Anoche, luego de presenciar el choque entre A.A.A.J y San Lorenzo de Almagro me invadió una sensación de impotencia extremadamente difícil de explicar. Tal es así, tan fuerte fue lo visto en horas de la noche que tuve un sueño rápidamente transformado en pesadilla. Quien suscribe estaba en las costas de España y un conjunto muy numeroso de cangrejos lo quería atacar. Pero hubo algo que me llamó poderosamente la atención. Sólo dos caminaban hacia adelante. Uno era de color negro y el otro era rubio y con barba y bigotes. Al mismo tiempo , alguien que estaba conmigo me dijo que podían suceder cosas terribles. El mensaje fue desesperanzador. Que todo esto iba a desembocar en la renuncia de Miguelo.
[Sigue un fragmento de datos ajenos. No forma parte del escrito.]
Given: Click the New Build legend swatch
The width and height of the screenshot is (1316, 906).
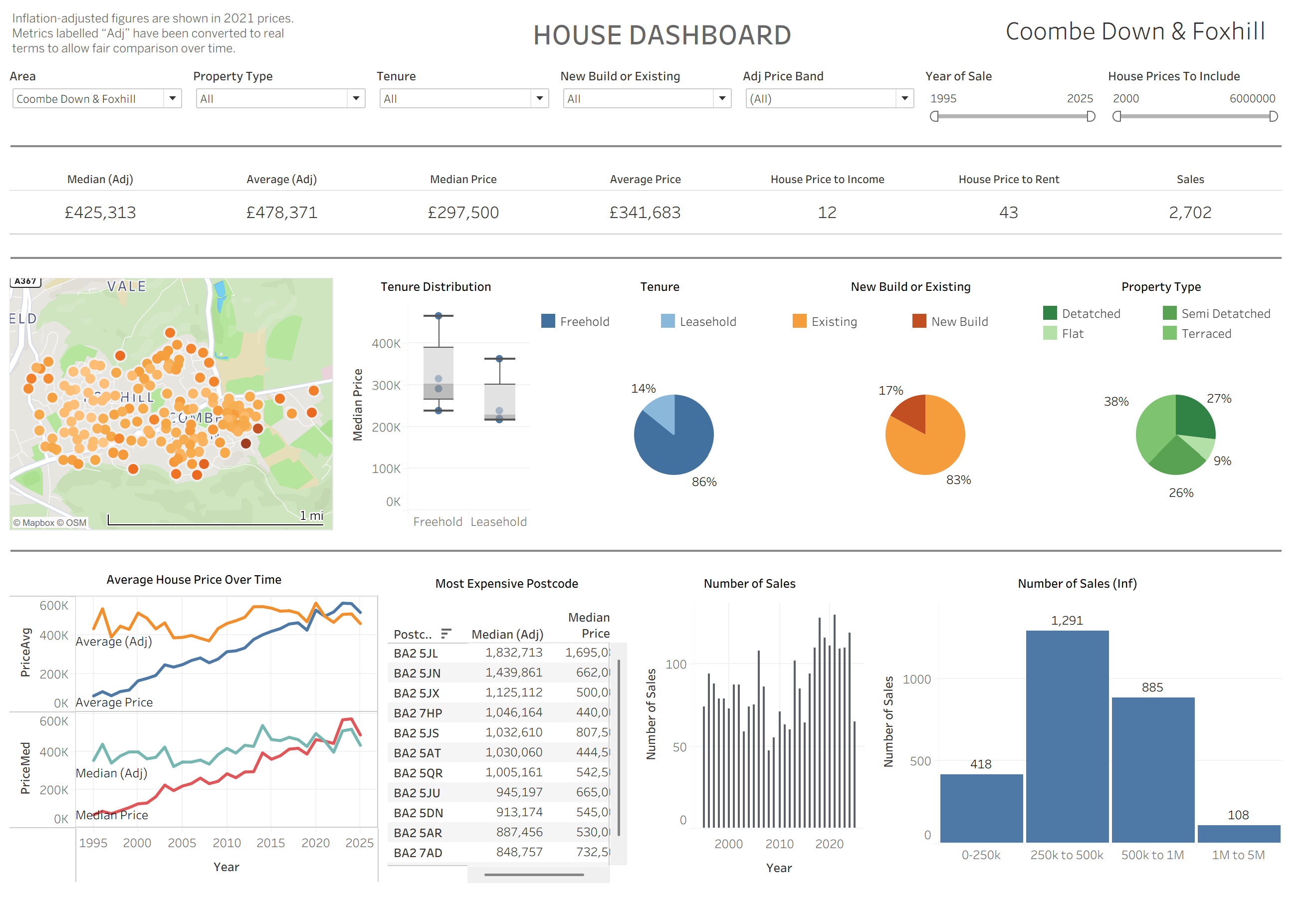Looking at the screenshot, I should click(920, 321).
Fué San Lorenzo quien se encontró en desventaja desde los siete minutos de comenzado el encuentro cuando luego de un centro ejecutado por Santiago Rodriguez quería ser despejado por Romaña al tiro de esquina con tanta mala suerte que el balón ingresó pegado al poste derecho custodiado por Gastón Gómez. Al mismo tiempo, la misma persona me decía "son cangrejos, si les das de comer no te hacen nada". El local empezaba a ganar el.partido sin esforzarse.
De ahí en más fue muy pobre lo hecho por la visita ya que solamente hubo contabilizadas tres situaciones de gol claras a favor en noventa minutos. Un remate de Muniain, otro de Vombergar quien no aprovechó un horror defensivo, y una doble tapada del ruso Rodriguez a Leguizamón y Muniain.
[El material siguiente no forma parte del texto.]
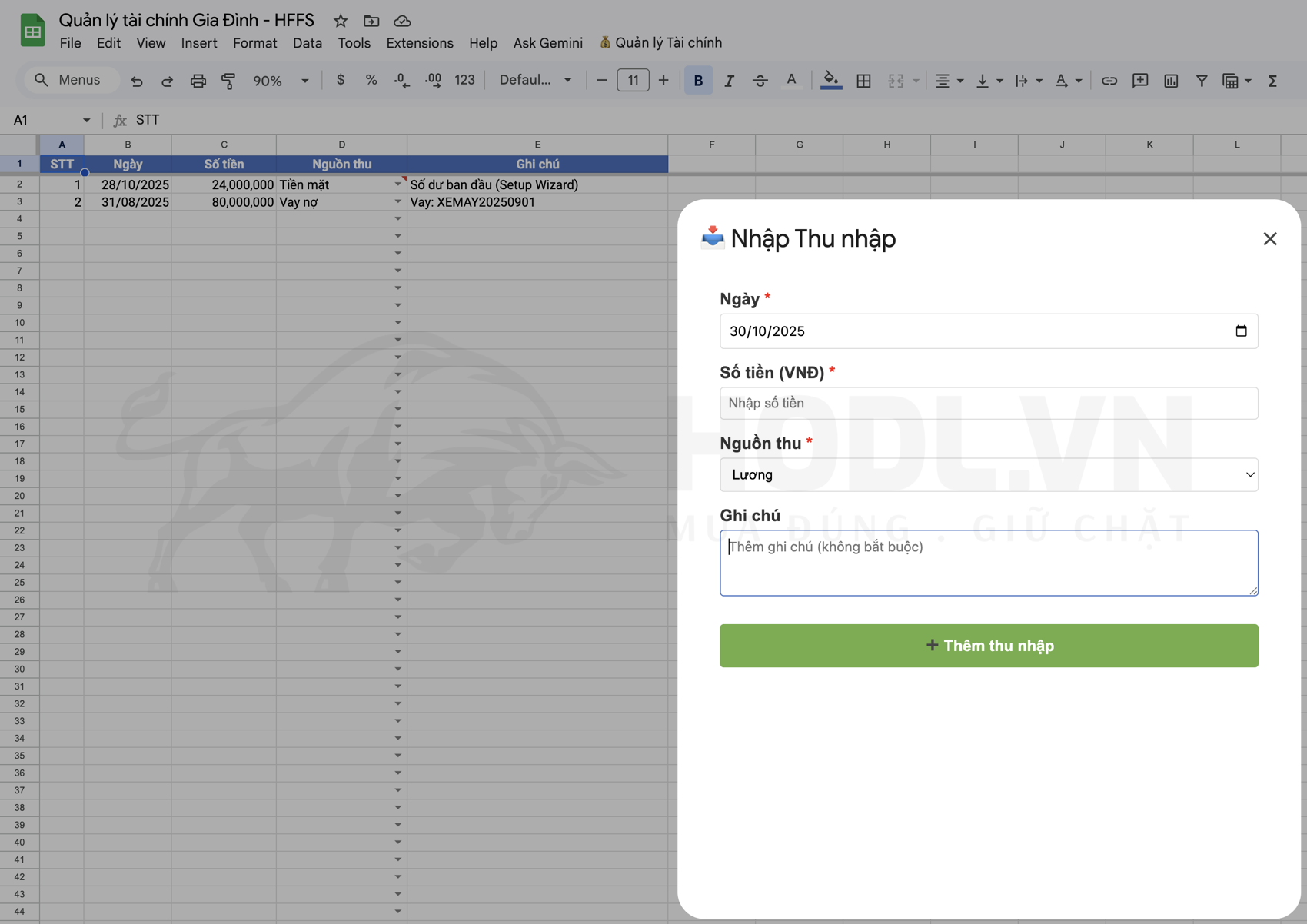Open the Nguồn thu dropdown showing Lương
This screenshot has width=1307, height=924.
click(x=988, y=474)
Por apatía, miedo a no perder, con Cuello como único punta y Cerutti volanteando, más doble cinco, más Romaña , Luján, Campi . Mas Tripiccio y Braida. Muy defensivo. Y a pesar del gol de Argentinos, San Lorenzo nunca se reveló. Salvo esas dos situaciones mencionadas anteriormente. Muy poco para un equipo que debe salir del pozo en el que está sumergido, el cual a medida que pasen los años va a tener más profundidad debido a la reestructuración de torneos con cinco descensos por año. Hecho que suena con mucha fuerza.
En síntesis, por apatía y miedo a no perder San Lorenzo dió pena en La Paternal. Y tanto usted estimado lector, como quien suscribe, espera que termine el año lo más pronto posible.